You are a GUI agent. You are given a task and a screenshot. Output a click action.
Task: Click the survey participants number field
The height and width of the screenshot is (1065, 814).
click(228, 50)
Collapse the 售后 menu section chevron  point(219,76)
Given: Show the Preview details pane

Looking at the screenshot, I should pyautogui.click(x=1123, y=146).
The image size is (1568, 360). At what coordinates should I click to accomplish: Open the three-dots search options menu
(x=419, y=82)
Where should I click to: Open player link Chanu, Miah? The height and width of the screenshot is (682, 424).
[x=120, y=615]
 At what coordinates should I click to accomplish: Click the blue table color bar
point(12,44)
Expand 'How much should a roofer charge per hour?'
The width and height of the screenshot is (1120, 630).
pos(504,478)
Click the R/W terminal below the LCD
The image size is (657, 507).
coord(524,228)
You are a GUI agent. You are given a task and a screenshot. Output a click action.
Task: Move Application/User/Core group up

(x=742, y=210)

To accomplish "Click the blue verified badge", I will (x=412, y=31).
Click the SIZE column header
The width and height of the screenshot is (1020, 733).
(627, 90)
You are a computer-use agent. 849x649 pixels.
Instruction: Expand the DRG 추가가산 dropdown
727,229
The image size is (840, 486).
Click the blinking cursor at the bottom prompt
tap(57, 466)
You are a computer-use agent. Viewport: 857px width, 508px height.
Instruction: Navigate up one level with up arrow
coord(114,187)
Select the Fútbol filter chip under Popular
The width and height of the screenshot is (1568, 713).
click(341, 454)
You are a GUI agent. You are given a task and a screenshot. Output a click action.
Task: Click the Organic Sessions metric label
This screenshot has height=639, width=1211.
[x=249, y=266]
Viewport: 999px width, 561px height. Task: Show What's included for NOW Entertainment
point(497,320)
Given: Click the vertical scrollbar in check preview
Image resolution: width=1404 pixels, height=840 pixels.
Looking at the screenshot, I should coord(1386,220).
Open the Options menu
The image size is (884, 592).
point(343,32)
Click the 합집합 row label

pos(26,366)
....
Task description – Repeat each entry exactly, so that nothing in the listing is lost.

Solved problem –
You are a GUI agent. You are given a task and a screenshot. Output a click action.
Task: Click the survey participants number field
The height and width of the screenshot is (1065, 814).
click(228, 50)
Collapse the 售后 menu section chevron  point(219,76)
Given: Show the Preview details pane

Looking at the screenshot, I should pyautogui.click(x=1123, y=146).
The image size is (1568, 360). At what coordinates should I click to accomplish: Open the three-dots search options menu
(x=419, y=82)
Where should I click to: Open player link Chanu, Miah? The height and width of the screenshot is (682, 424).
[x=120, y=615]
 At what coordinates should I click to accomplish: Click the blue table color bar
point(12,44)
Expand 'How much should a roofer charge per hour?'
The width and height of the screenshot is (1120, 630).
pos(504,478)
Click the R/W terminal below the LCD
The image size is (657, 507).
coord(524,228)
You are a GUI agent. You are given a task and a screenshot. Output a click action.
Task: Move Application/User/Core group up

(x=742, y=210)

To accomplish "Click the blue verified badge", I will (x=412, y=31).
Click the SIZE column header
The width and height of the screenshot is (1020, 733).
(627, 90)
You are a computer-use agent. 849x649 pixels.
Instruction: Expand the DRG 추가가산 dropdown
727,229
The image size is (840, 486).
Click the blinking cursor at the bottom prompt
tap(57, 466)
You are a computer-use agent. Viewport: 857px width, 508px height.
Instruction: Navigate up one level with up arrow
coord(114,187)
Select the Fútbol filter chip under Popular
The width and height of the screenshot is (1568, 713).
click(341, 454)
You are a GUI agent. You are given a task and a screenshot. Output a click action.
Task: Click the Organic Sessions metric label
This screenshot has height=639, width=1211.
[x=249, y=266]
Viewport: 999px width, 561px height. Task: Show What's included for NOW Entertainment
point(497,320)
Given: Click the vertical scrollbar in check preview
Image resolution: width=1404 pixels, height=840 pixels.
Looking at the screenshot, I should coord(1386,220).
Open the Options menu
The image size is (884, 592).
point(343,32)
Click the 합집합 row label

pos(26,366)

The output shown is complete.